On the evening of Dec. 9, Chinese authorities raided several homes and around 100 believers were rounded up and imprisoned. Shortly before the raid, the pastor of the Early Rain Covenant Church penned a declaration that was distributed shortly after members of the church were put in jail.
Forty-eight hours after the raid took place, China Partnership, an organization dedicated to “a vibrant and life-transforming Chinese church,” translated and published a prayer from Pastor Wang Yi after he saw the writing on the wall.
China Partnership wrote, “Foreseeing this circumstance Pastor Wang Yi wrote the declaration below to be published by his church should he be detained for more than 48 hours.”
Yi starts off his declaration by saying he acknowledges that “on the basis of the teachings of the Bible,” he respects that God has established the authorities who are in China “for God deposes kings and raises up kings.”
“This is why I submit to the historical and institutional arrangements of God in China,” he said.
However, he goes on to say that he is filled with “anger and disgust at the persecution of the church by this Communist regime, at the wickedness of their depriving people of the freedoms of religion and of conscience.”
Changing social or governmental institutions, though, is not what he is called to do, “and it is not the goal for which God has given his people the gospel,” he wrote.
He acknowledges that a perfect society cannot be found here on earth or within the culture.
Yi then slammed the Communists regime’s persecution against the Church as a “wicked, unlawful action.”
“As a pastor of a Christian church, I must denounce this wickedness openly and severely,” he said. “The calling that I have received requires me to use non-violent methods to disobey those human laws that disobey the Bible and God. My Savior Christ also requires me to joyfully bear all costs for disobeying wicked laws.”
Throughout the rest of the letter, Yi continued his discourse saying that while he is not trying to change any of the laws or institutions within China, his faith requires an act of disobedience towards the government’s laws.
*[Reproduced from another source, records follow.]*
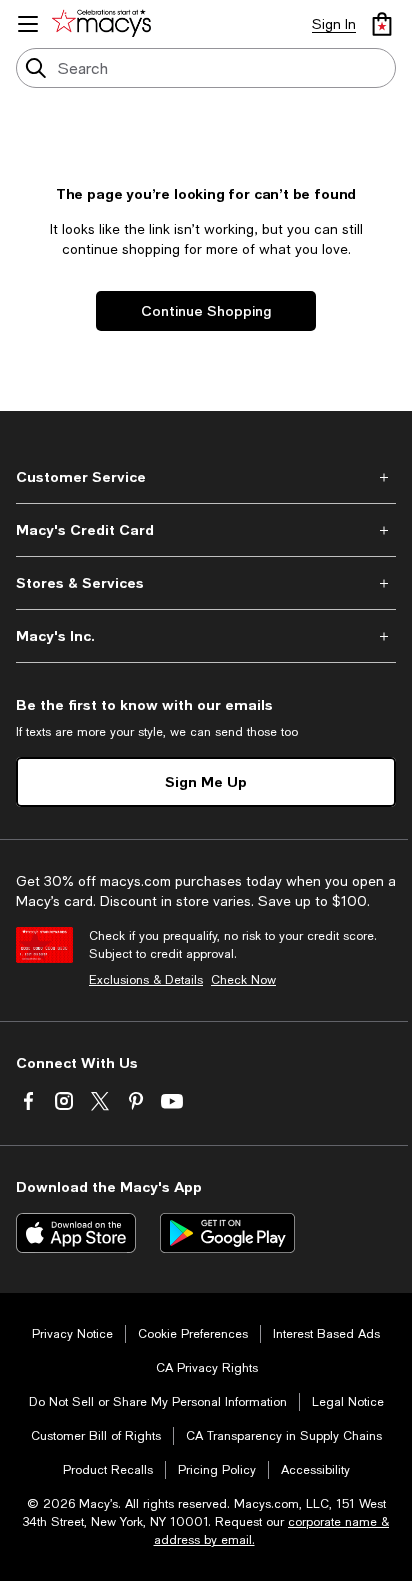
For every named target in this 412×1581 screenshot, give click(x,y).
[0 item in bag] (382, 24)
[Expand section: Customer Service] (206, 477)
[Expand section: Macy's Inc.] (206, 636)
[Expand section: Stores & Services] (206, 583)
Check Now (243, 980)
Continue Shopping (206, 310)
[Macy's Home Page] (105, 24)
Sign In (334, 24)
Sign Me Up (206, 781)
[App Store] (76, 1233)
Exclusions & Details (146, 980)
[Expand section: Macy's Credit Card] (206, 530)
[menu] (28, 24)
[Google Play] (227, 1233)
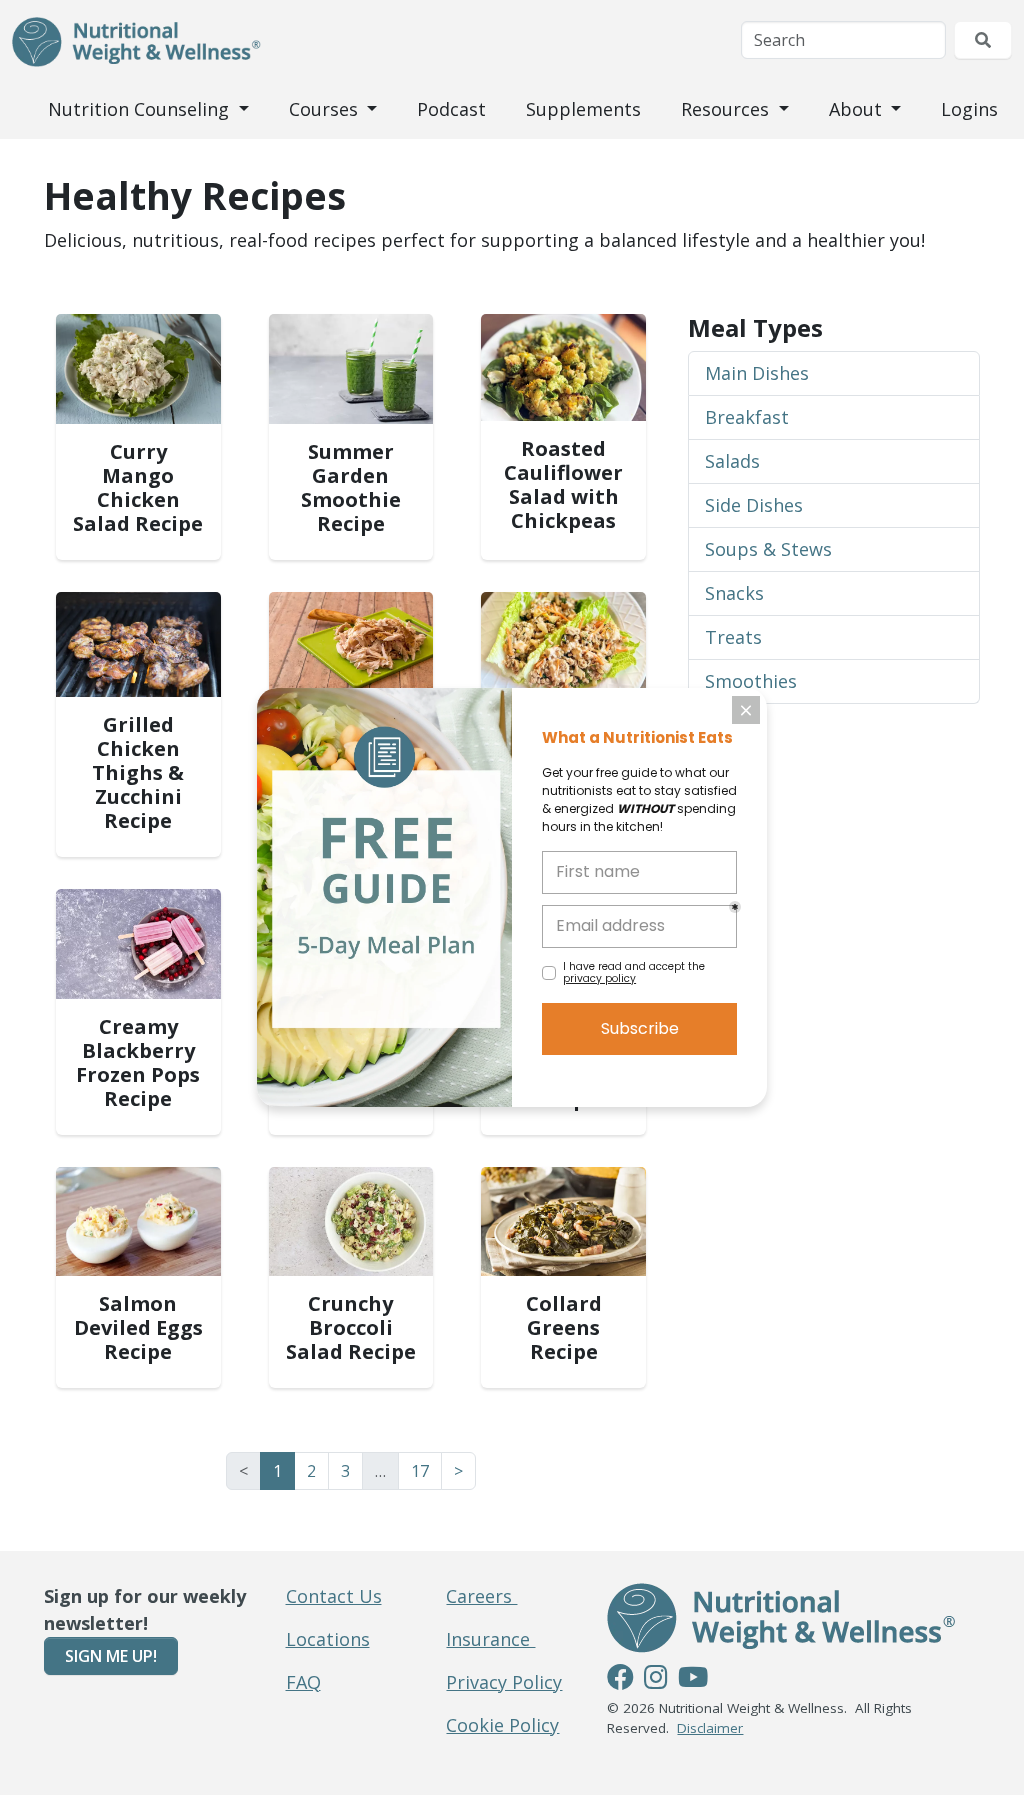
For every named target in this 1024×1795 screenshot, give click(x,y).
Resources (727, 109)
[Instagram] (656, 1680)
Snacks (734, 593)
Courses (326, 109)
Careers (481, 1596)
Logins (969, 109)
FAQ (303, 1682)
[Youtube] (693, 1680)
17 (420, 1471)
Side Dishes (754, 505)
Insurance (490, 1639)
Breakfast (747, 417)
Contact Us (334, 1596)
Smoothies (751, 681)
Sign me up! (111, 1656)
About (858, 109)
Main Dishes (757, 373)
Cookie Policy (502, 1725)
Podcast (451, 109)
“As a pastor, my disobedience is one part of the gospel commission,” Yi said. “Christ’s great commission requires of us great disobedience. The goal of disobedience is not to change the world but to testify about another world.”
He ends his declaration saying that he has no plans to give up preaching, despite being persecuted for his faith.
“I firmly believe that Christ has called me to carry out this faithful disobedience through a life of service, under this regime that opposes the gospel and persecutes the church. This is the means by which I preach the gospel, and it is the mystery of the gospel which I preach,” he said.
Pastor Wang Yi was just one of 100 Christians rounded up in the raid on Dec. 9.
One member of his church went to Yi’s house after the raid and couldn’t find either the pastor or his wife.
He told the South China Morning Post, “His home was ransacked. It was a mess.”